Short problem:
Begin at the line that contains "Task: Go to the browser home page" and go through the end of the records. Rewrite every line, requests included, adding -95 to each coordinate in the answers and omitting the pictures.

Element and text position data:
════

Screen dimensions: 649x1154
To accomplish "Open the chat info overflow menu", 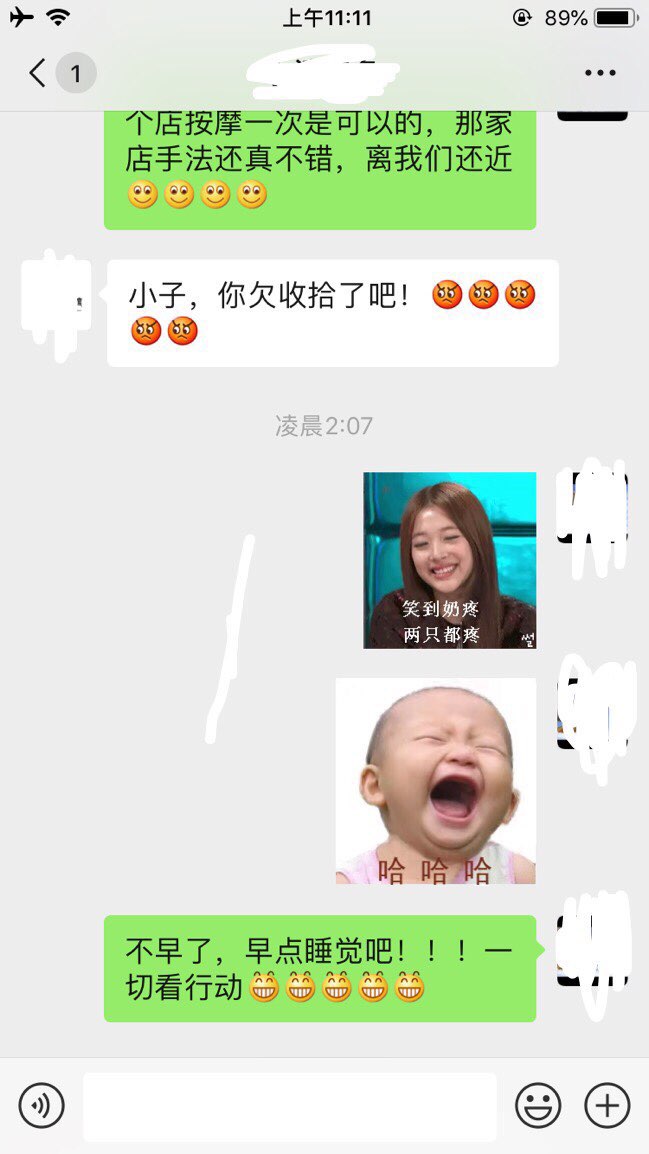I will click(600, 73).
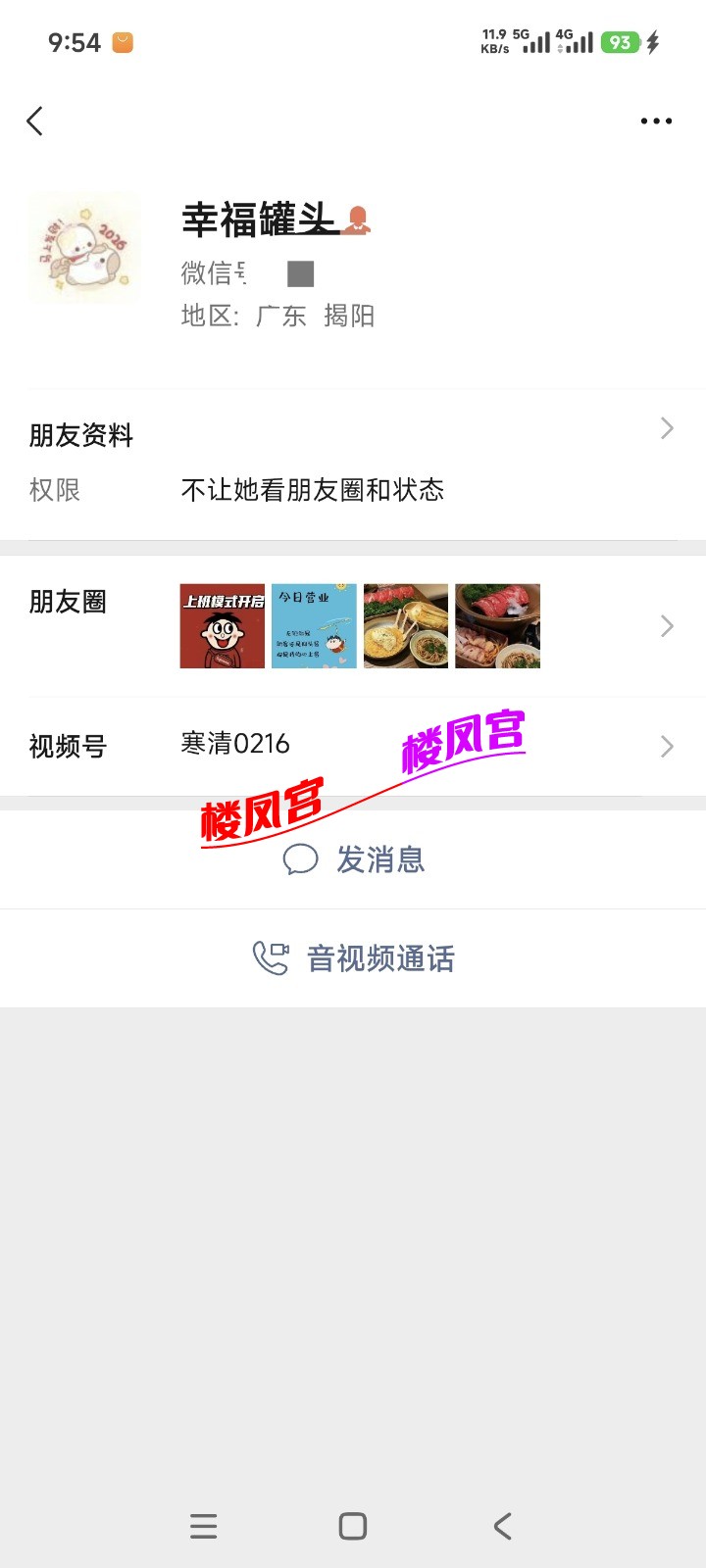This screenshot has width=706, height=1568.
Task: Open the three-dot more options menu
Action: pyautogui.click(x=655, y=121)

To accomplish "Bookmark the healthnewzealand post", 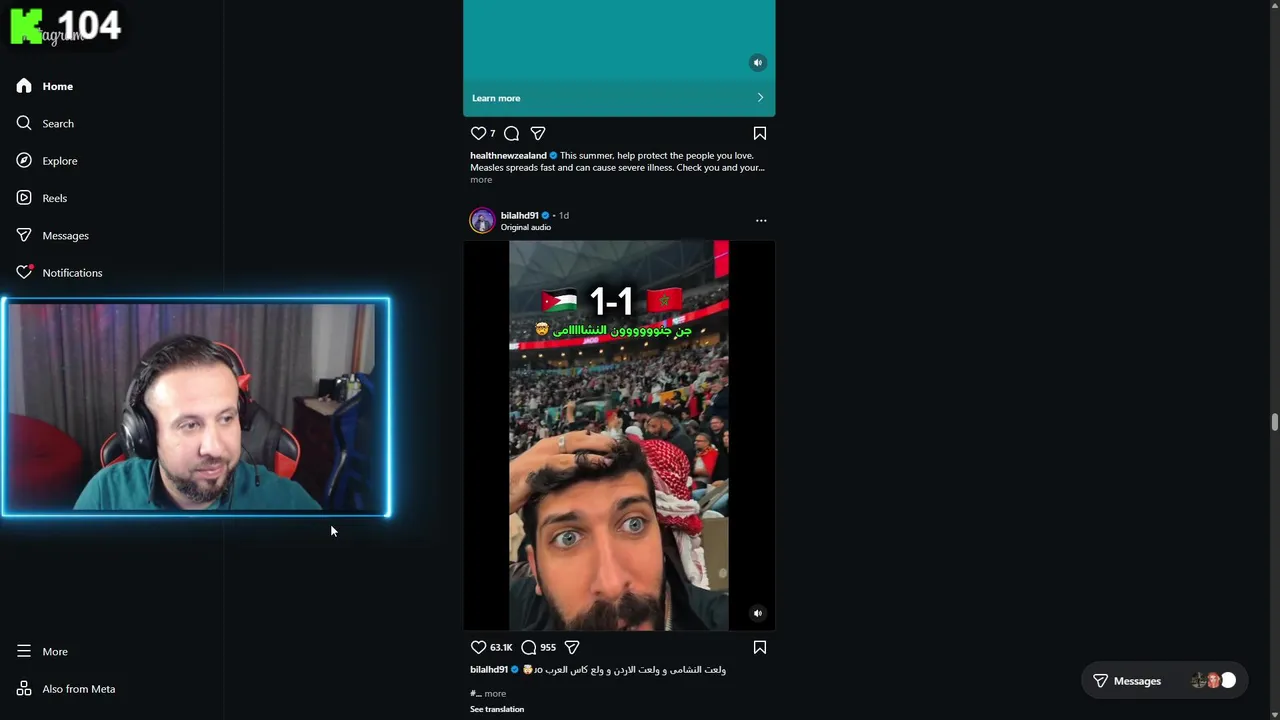I will tap(760, 133).
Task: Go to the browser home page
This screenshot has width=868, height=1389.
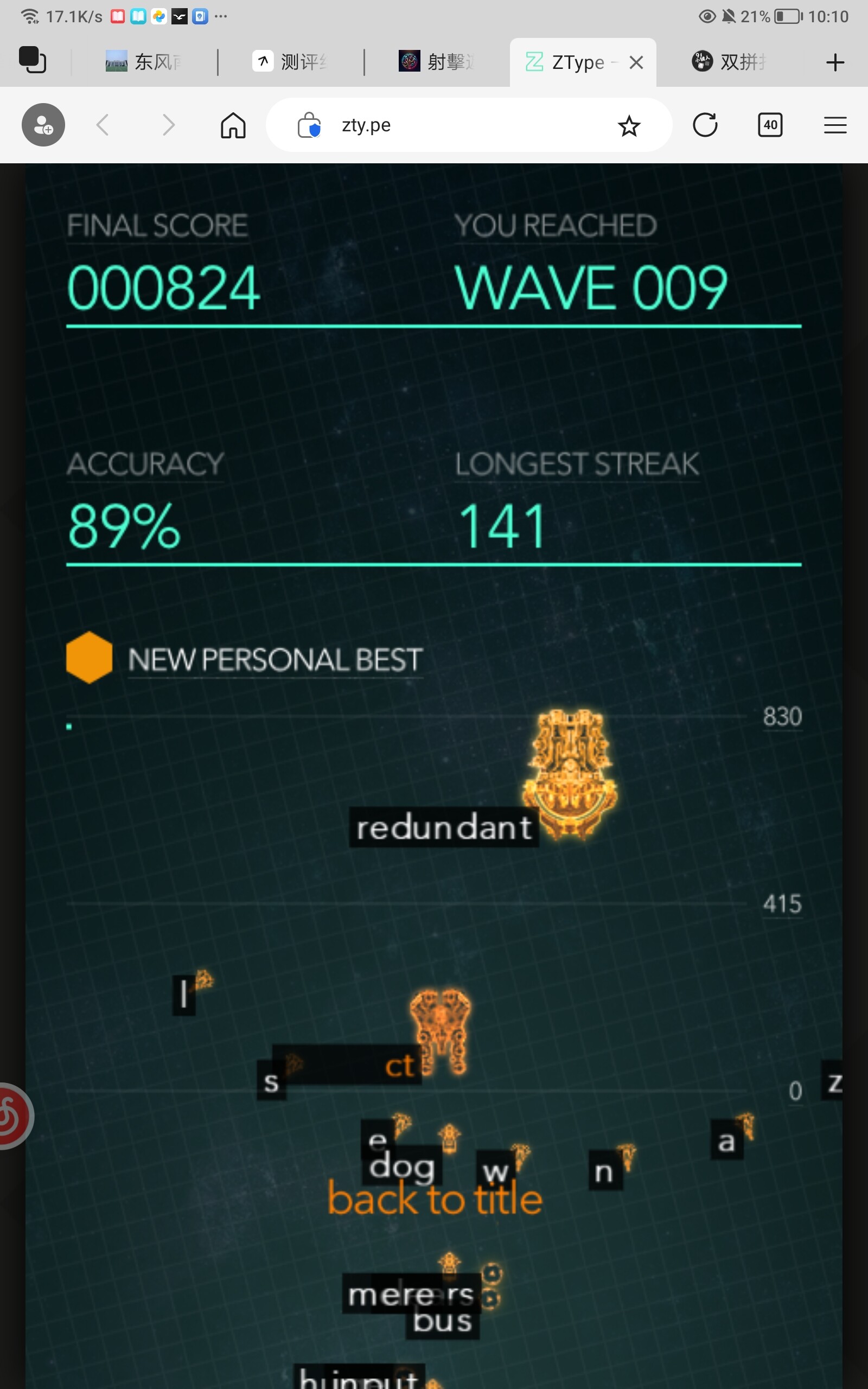Action: 233,125
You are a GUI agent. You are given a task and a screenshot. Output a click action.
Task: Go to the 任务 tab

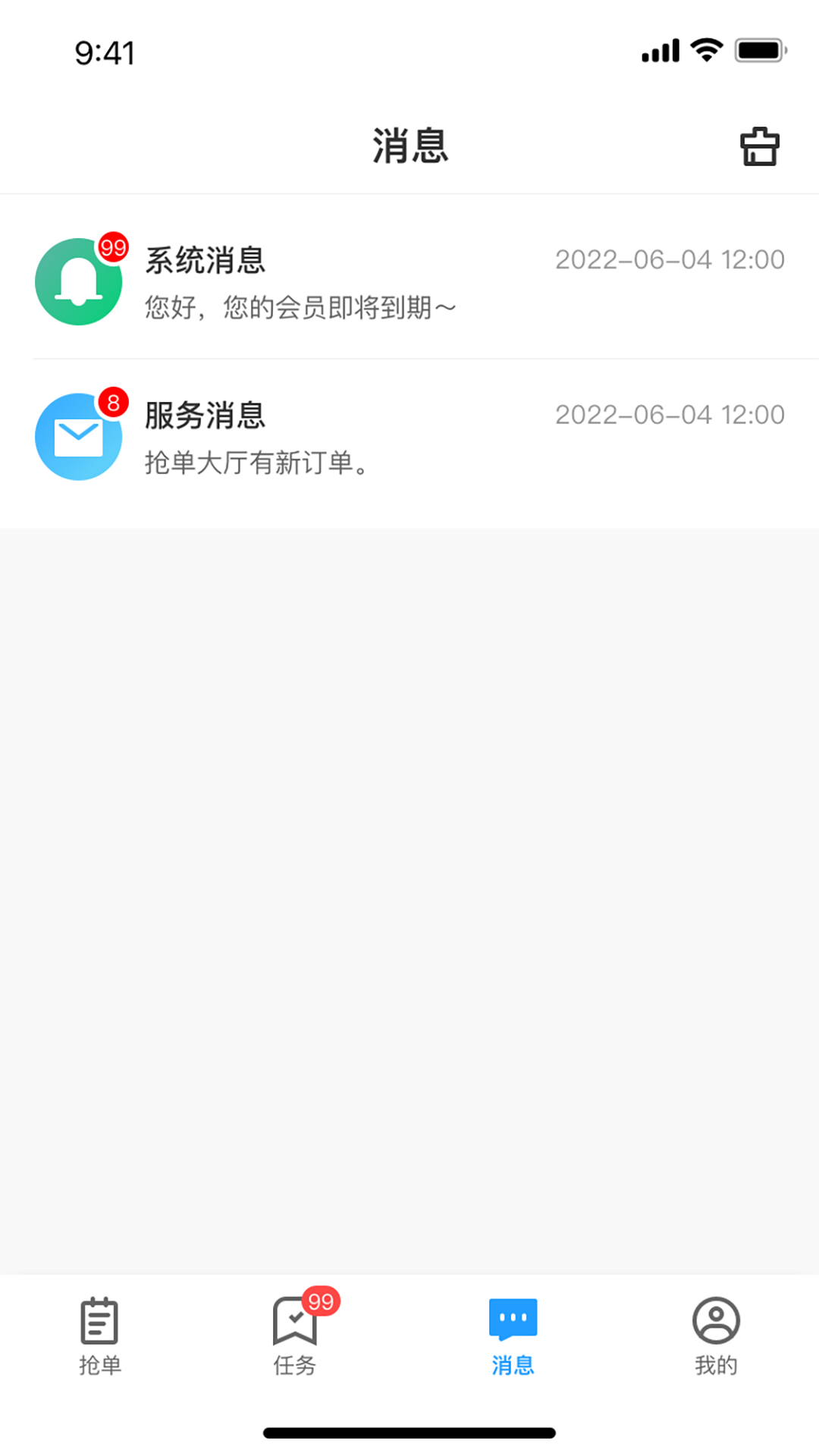click(x=295, y=1336)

════

The response:
Task: Go to the browser home page
This screenshot has width=868, height=1389.
Action: 138,30
You are a GUI agent. You are given a task and a screenshot. Output a click action.
Task: Go to the 任务 tab

click(x=200, y=1241)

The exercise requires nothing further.